Lo que más llama la atención de este tipo de relaciones es la calidad de la intimidad entre madre-hijo (simbiosis patológica) que se denota en la forma en que se miran a los ojos, la intensidad de sus abrazos, la suavidad de la voz, lo prolongado de las caricias, la forma de yacer entre sus brazos. Stoller acota que estas cualidades de la relación madre-hijo están representadas en el caso de dos enamorados adultos, que despiertan y desarrollan el sentimiento de fusión, pero en el amor adulto la intensidad de la fusión se apoya en su contrario, el odio; dentro de esta fusión existe también una clara conciencia mutua de lo que es la separación y diferencia, «esto es gracias al sentimiento del odio que tiene la función constante de separar y poner un límite entre los amantes para evitar ser absorbidos mutuamente». Cuestión que obviamente se encuentra ausente en el vínculo-fusión-patológico madre-hijo.
El interrogante es ¿qué sucede frente a estos mismos fenómenos cuando no se ha logrado esta conciencia de sí? Si la ilusión reduce hasta tal punto la brecha entre madre-hijo, si en términos del psicoanálisis el niño es el «falo de la madre sin cuestionamiento», entonces el niño está encantado de ser, «él todo para su madre», ¿qué impulsaría tanto a la madre como al hijo a abandonar este idilio?

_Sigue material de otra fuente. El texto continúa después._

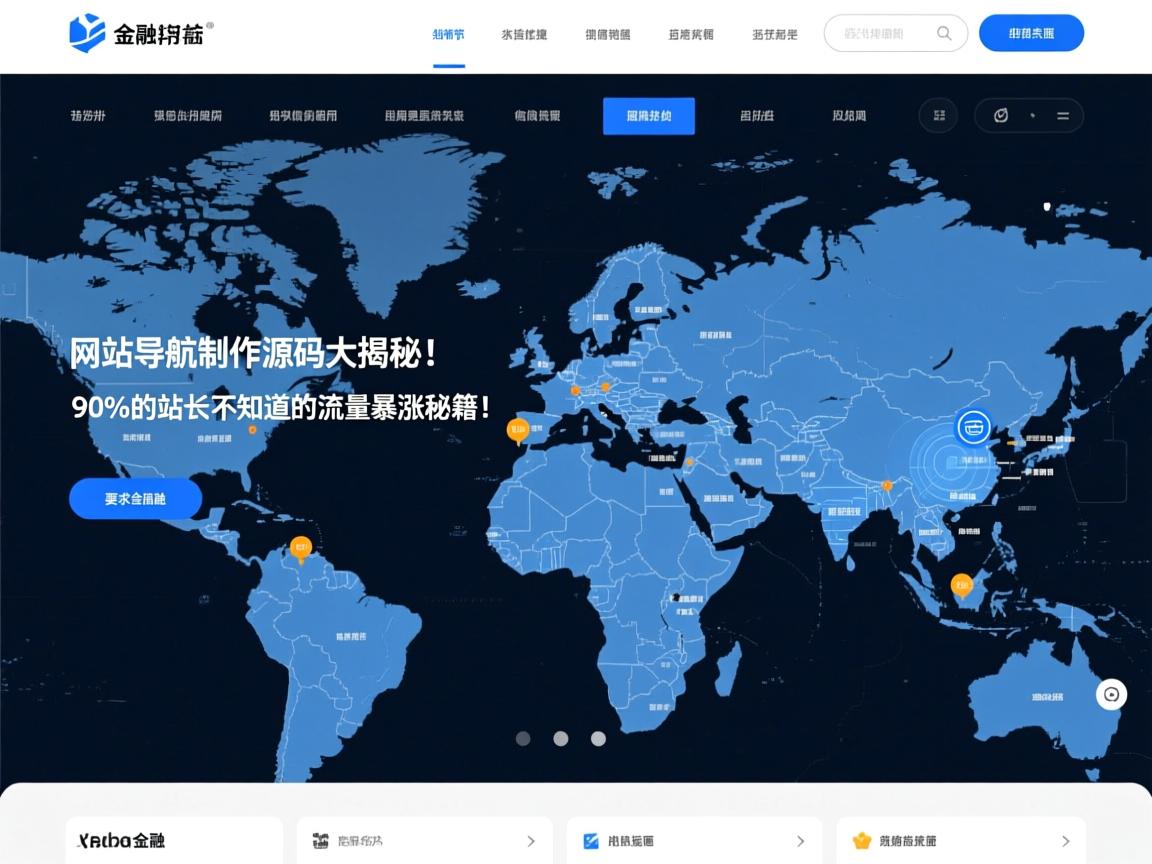Click the blue button at top right
Viewport: 1152px width, 864px height.
pos(1031,33)
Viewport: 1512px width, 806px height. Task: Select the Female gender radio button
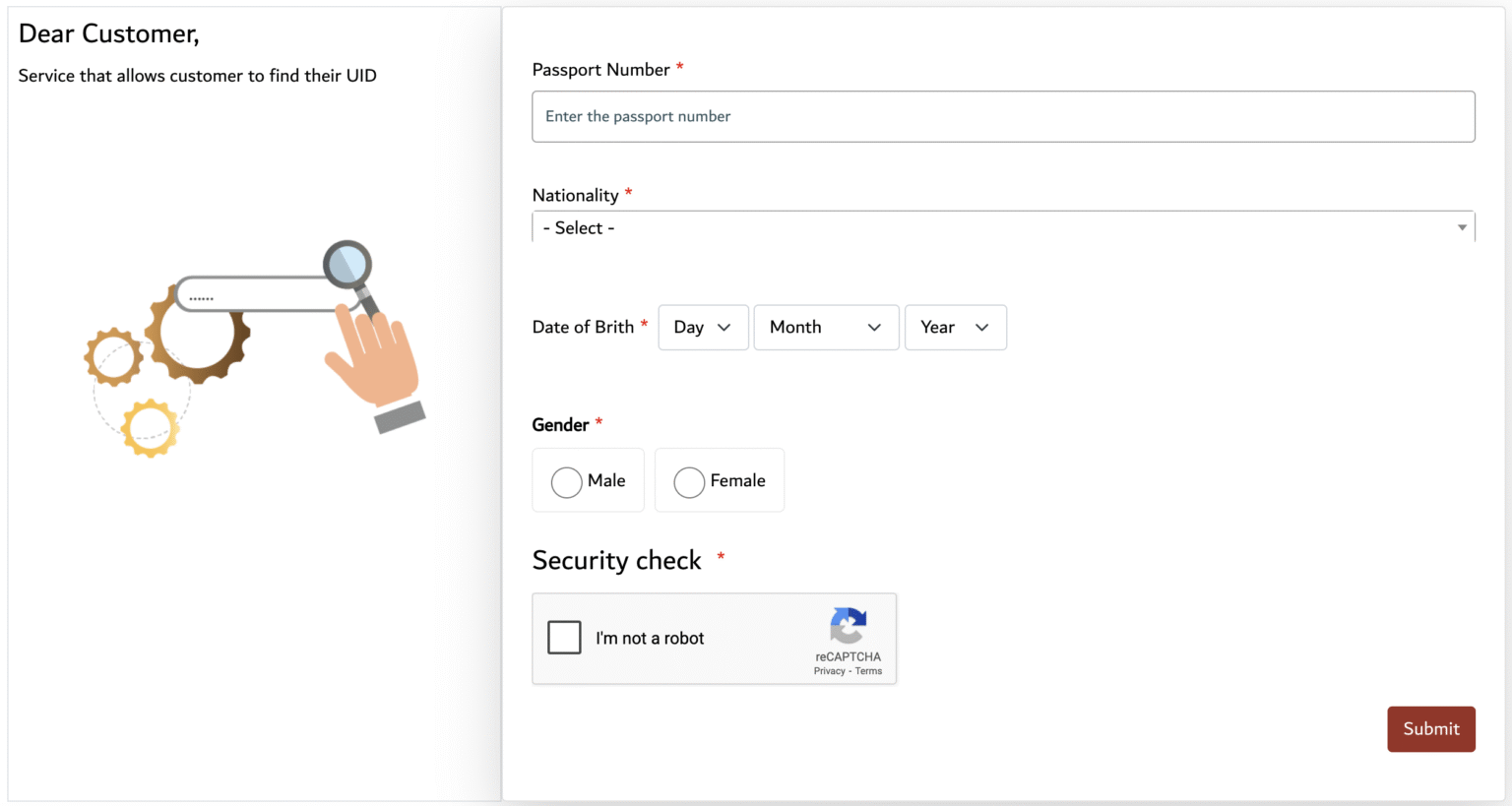(689, 481)
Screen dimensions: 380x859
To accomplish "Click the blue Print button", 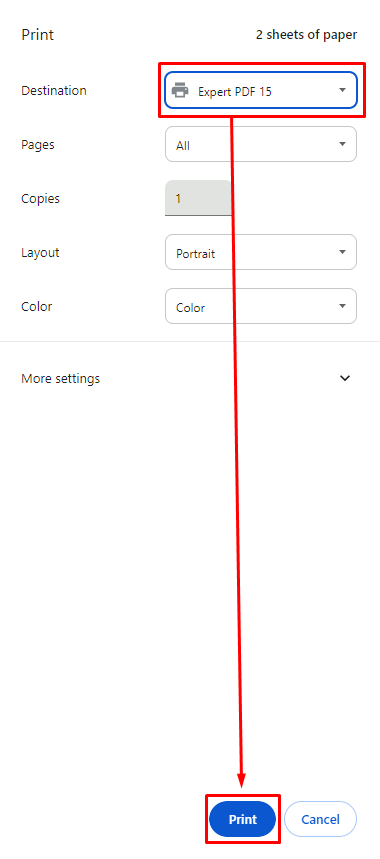I will pos(243,819).
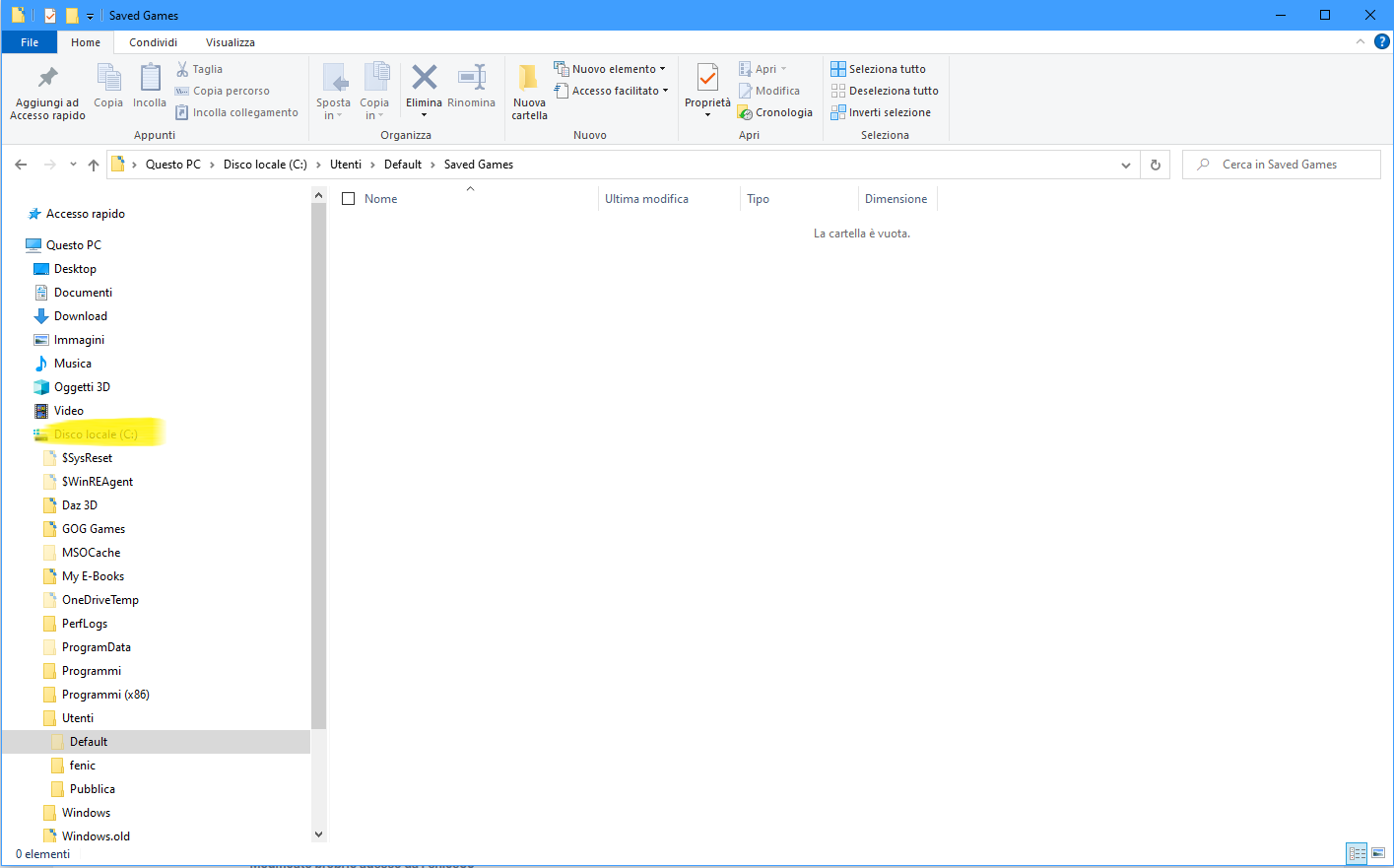Click the Rinomina rename icon
The width and height of the screenshot is (1394, 868).
pos(472,79)
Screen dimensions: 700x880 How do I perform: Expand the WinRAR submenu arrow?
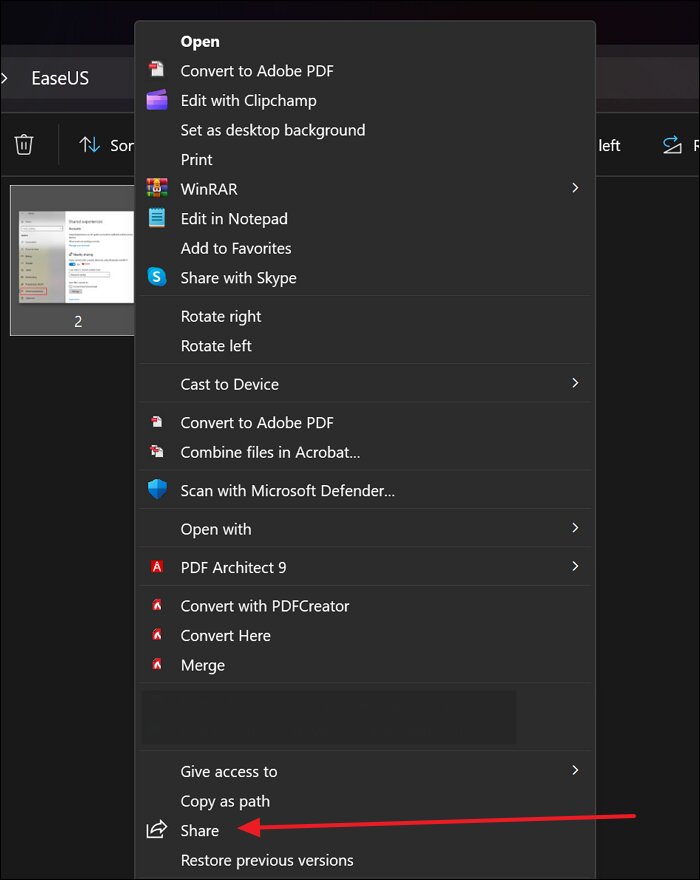click(x=575, y=188)
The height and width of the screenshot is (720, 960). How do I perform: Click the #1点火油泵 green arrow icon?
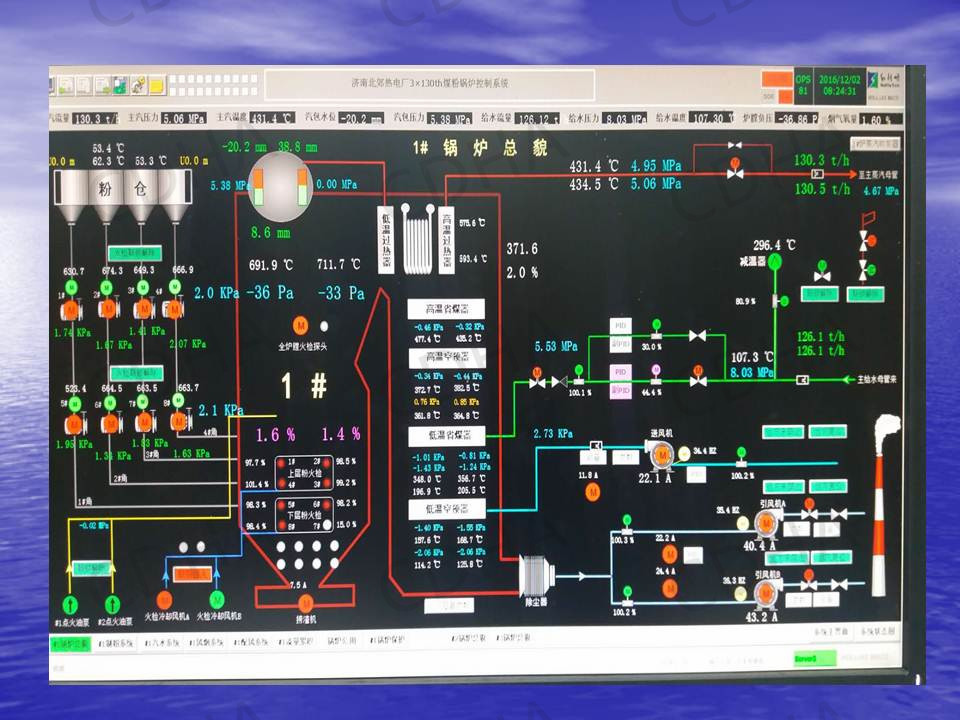click(x=70, y=604)
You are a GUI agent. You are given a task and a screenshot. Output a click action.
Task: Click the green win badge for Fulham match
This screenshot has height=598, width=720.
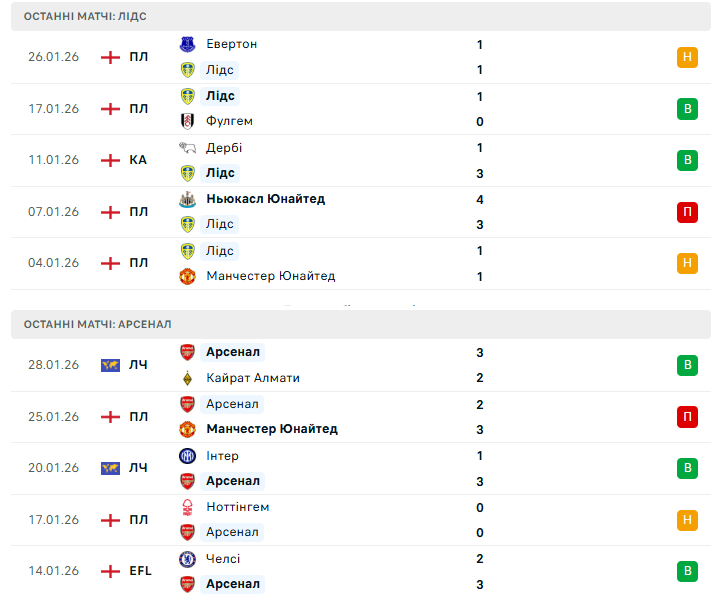point(687,109)
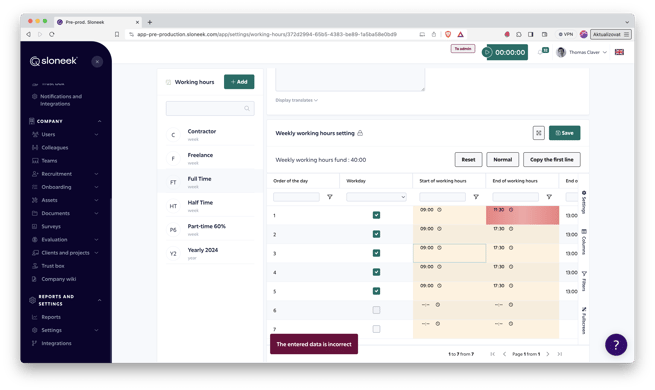This screenshot has height=390, width=655.
Task: Uncheck the workday checkbox for day 1
Action: 376,215
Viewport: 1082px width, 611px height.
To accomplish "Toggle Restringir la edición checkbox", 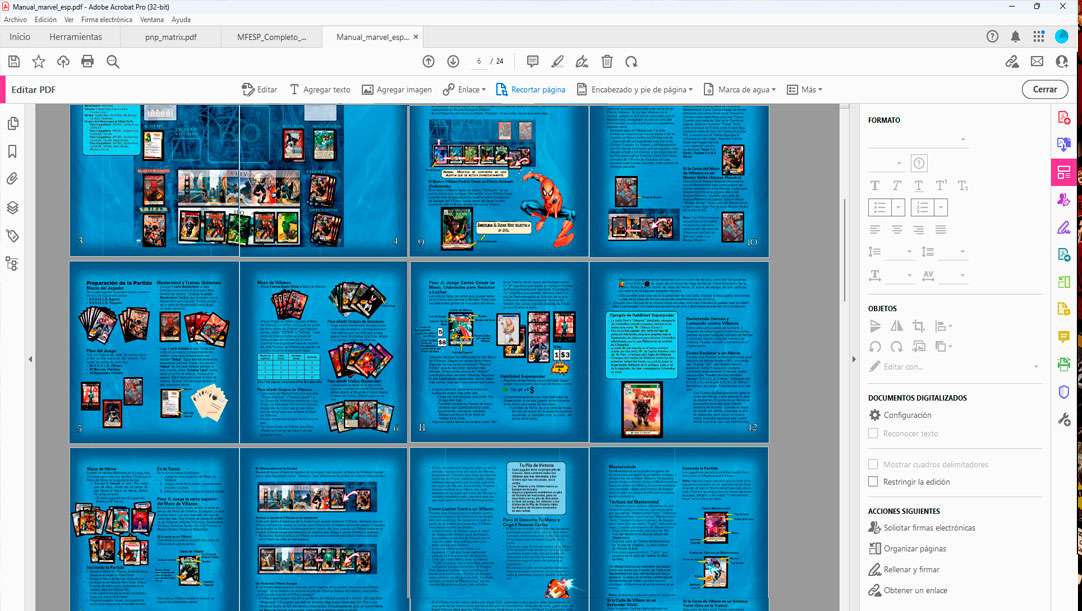I will (873, 482).
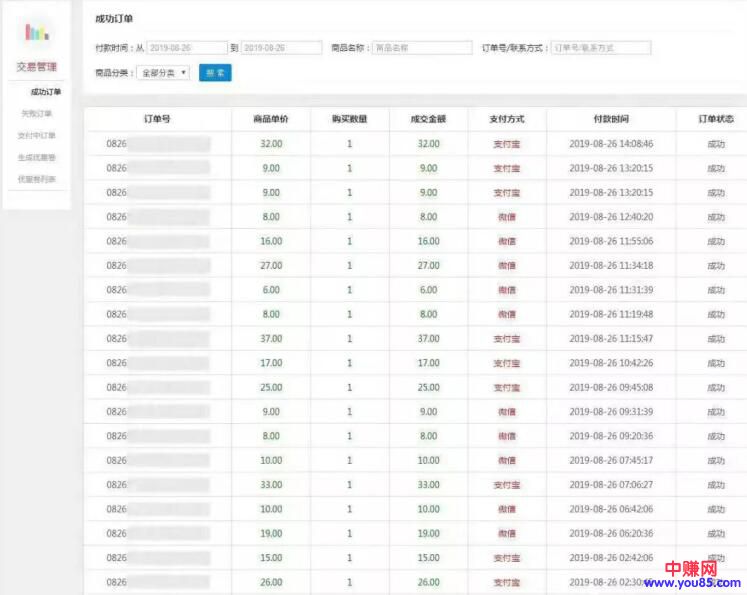The height and width of the screenshot is (595, 747).
Task: Open 生成优惠券 sidebar item
Action: coord(37,158)
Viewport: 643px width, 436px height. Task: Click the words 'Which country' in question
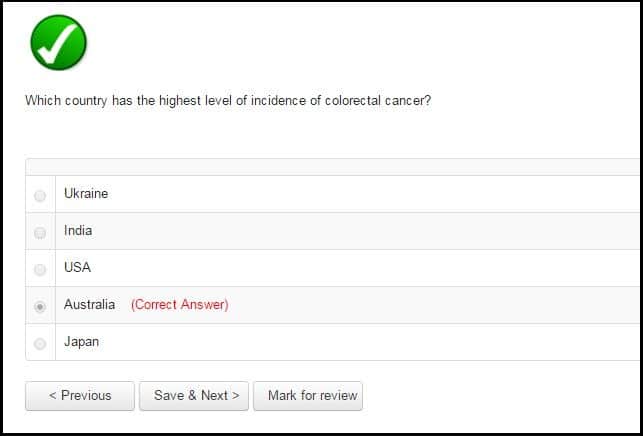(66, 100)
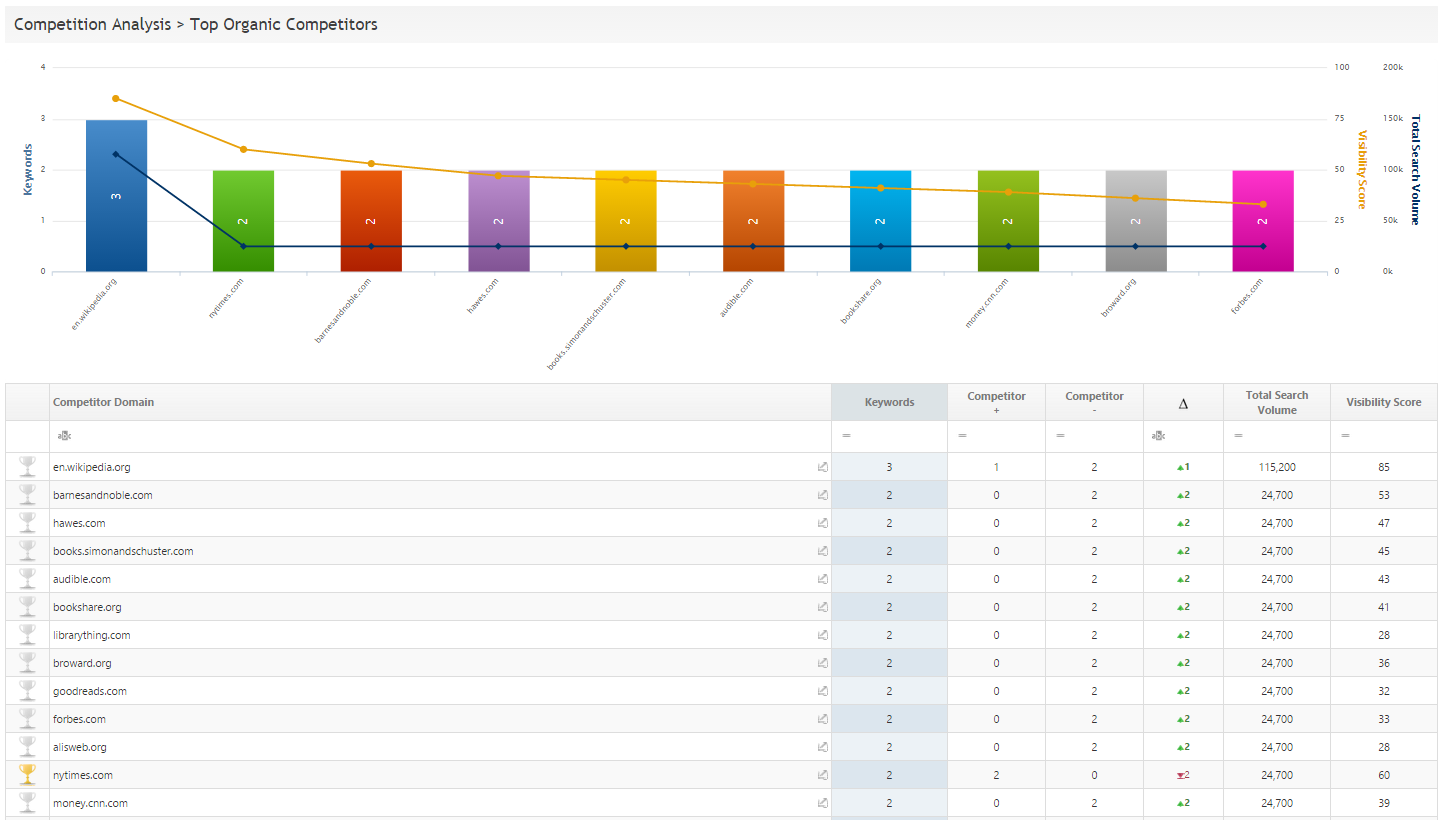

Lo importante a resaltar es que aun tratándose de la máxima intimidad madre-niño, de una simbiosis sin corte, de una progenitora que observa cómo su hijo varón comienza a vestirse y tener actitudes de mujer, y lejos de rechazarlo lo estimula secretamente, o incluso se comporta cómo «la que nada ve»; tanto la relación en sí misma como el transvestismo del niño aun no poseen un carácter erótico-genital por estar en una temprana etapa, antes del Complejo de Edipo. O sea, esta profunda intimidad madre-hijo, y la serie de factores ya mencionados, conducen a una identificación femenina del niño a la madre de tal intensidad y poder transformador sobre el Yo, que «tan pronto el niño descubre la diferencia de sexos comienza a desear ser mujer», deseo previo a cualquier elección de objeto sexual.